When friends ask, “What can we bring?” to my dinner parties, lately, I’ve been asking them to bring the “mystery” bottles of wines languishing in their “wine cellars”. Those are the bottles that promised to be great —once; since they’ve languished for years, it’s impossible to say if there’s something delicious inside, or a wine that’s past its moment.
It’s curiously exciting to open aged Burgundies and Bordeaux’s or expensive Sauternes and taste them, not having any idea if they’ll be a gem, or not. The key, of course, is to always have some reliable wines to drink, in case. You can ask your guests to bring one tried-and-true bottle, or provide them yourself.
(Be sure to mark each person’s glass with a China marker so your guests can keep using them for each wine without getting mixed up.)
When you open a wine that proves to be lovely, it’s like a little miracles has arrived at the party.

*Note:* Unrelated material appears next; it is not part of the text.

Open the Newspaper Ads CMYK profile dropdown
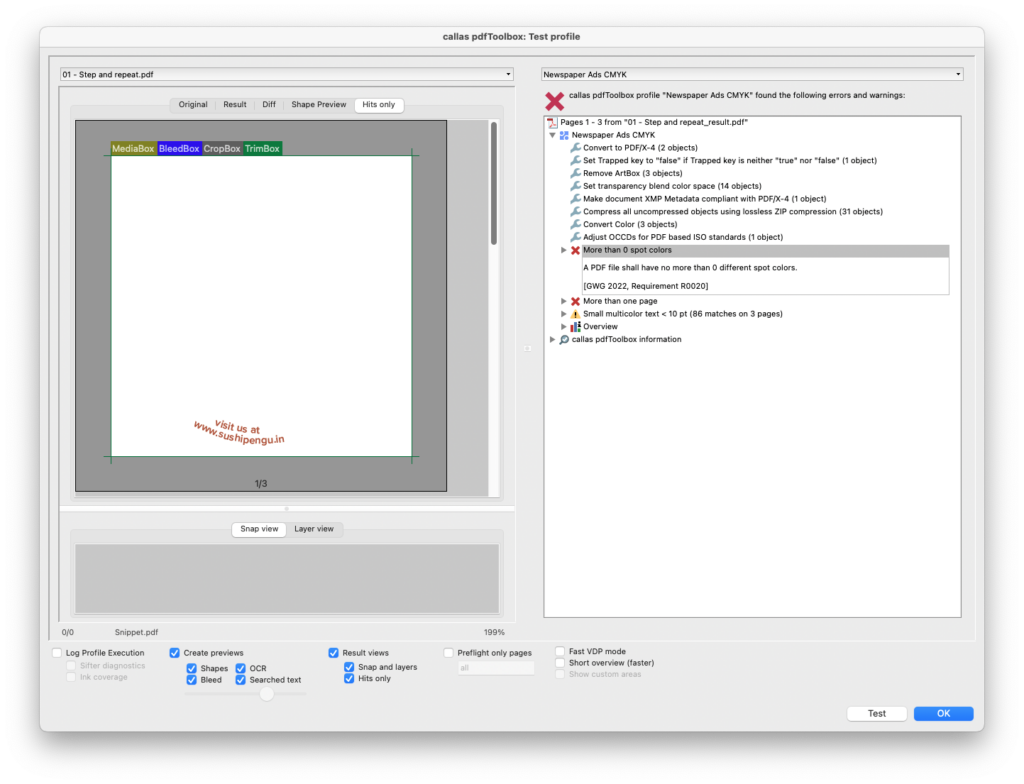The width and height of the screenshot is (1024, 784). pos(750,73)
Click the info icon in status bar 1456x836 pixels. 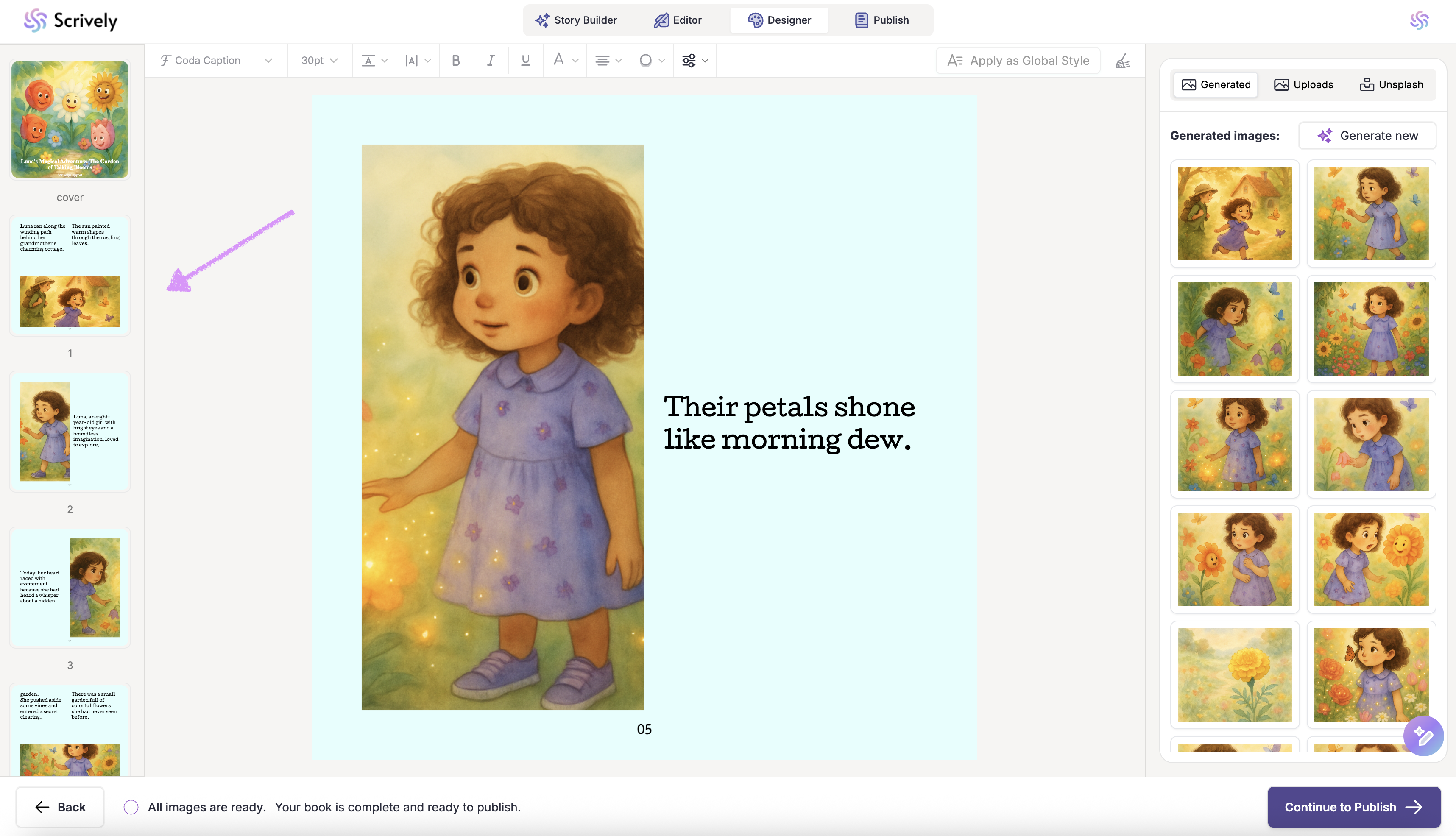pyautogui.click(x=131, y=807)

If the wines aren’t great to drink, no worries. You and your friends have lost nothing except an undrinkable bottle taking up precious space in your cabinet. As Peggy Markel put it: “It is fun not hesitating and holding the vintage precious, but drinking it in the here and now at the slightest occasion with someone or anyone who could appreciate the mystery.”
And the less drinkable wines can occasionally be transmuted into something else entirely.
Recently I opened two sweet once-great dessert wines that had somehow gone undrunk for YEARS. Although the 1993 Vouvray tasted terrible, a 1995 Muscat de Beaumes de Venice from Provence had taken on the Maderia-ish flavors of wines past their time, it was —though not something I wanted to drink — not unpleasant; there were some interesting flavors in tact. I imagined it as a base for the dried apricots in fragrant syrup I rely on as an alway-ready dessert.
I took the essential approach of my tried and true recipe, but used the Beaumes de Venise as the syrup base, perfuming with split vanilla beans, strips of lemon and orange zest, and a little water, lemon juice and leftover white wine that was in the fridge. I simmered this doctored Beaume de Venise syrup, tasting until the alcohol had cooked off and adjusting the flavors until I got a pleasing balance…
Then I added the dried California apricots, turning off the heat and covering the pan until they had “plumped” and tasted once again like fresh fruit.
Et voila! This batch of Apricots in Syrup has proven unexpectedly delicious.
The rule of thumb for using any wine to cook is that if you aren’t willing to drink it yourself, i.e. if it makes you recoil, you shouldn’t be cooking with it. You should apply that rule to any of the wines you pass on at your Mystery Wine dinners.
At the very least, aged “mystery” wines are just plain fun to try, and often come with great stories of times long past.